Python Programming, news on the Voidspace Python Projects and all things techie.

Python in Fifty Words

emoticon:clock Aahz, a long standing member of the Python community, is manning a Python booth at the OSCON Conference. With the help of the Python Advocacy mailing list he has come up with a description of Python in fifty words. I thought it was pretty neat:

Python is a dynamic, object-oriented, and general-purpose programming language with extensive libraries. Python's clean syntax and testing frameworks encourage readable and maintainable code. Python supports major operating systems, Java, .NET, and mobile/embedded devices. Integration with C/C++ is straightforward. Adopters include Google/YouTube, Philips, HP, EVE Online, and Industrial Light and Magic.

Like this post? Digg it or Del.icio.us it.

Posted by Fuzzyman on 2009-05-21 22:14:47 | |

Categories: Tags: , ,


Fetching docstrings from objects: easy, right? (A painful exploration of the Python object model)

emoticon:waffle Extraordinarily simple introspection is one of the features that makes dynamic languages like Python such a joy to work with. If you have code dealing with arbitrary objects and you want to discover and present information about those objects it is marvellously simple. Alongside this Python has docstrings; a simple way to associate usage documentation with just about any object. This is invaluable when working with the interactive interpreter; you can import and instantiate classes and get documentation on live objects by calling help(instance.method).

These features, listing all members, fetching them by name and looking at the docstring, can also be used in live systems or in tools that automatically build documentation for libraries.

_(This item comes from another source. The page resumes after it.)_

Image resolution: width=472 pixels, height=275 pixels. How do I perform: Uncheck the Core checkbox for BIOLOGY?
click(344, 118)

So just how easy is it to fetch the docstring from an arbitrary member on an arbitrary object? If you are going to handle all the corner cases of the Python type system then the answer is harder than you might think. As I've ended up writing code that does this (more or less) twice in the last week I'll walk you through the nefarious pitfalls and lets see how many lines of code we end up with.

The arbitrary goal I've set for this task is to write a function that when given an object returns a list of all members along with their docstrings. Along the way we'll learn far more about the Python object model than we wanted to know.

A naive first attempt looks like this:

def get_docstrings(obj):
    members = dir(obj)
    return [(member, getattr(obj, member).__doc__) for member in members]

dir(obj) returns a list of all the member names of obj as strings. getattr(obj, member).__doc__ fetches an individual attribute by name and gets its associated docstring.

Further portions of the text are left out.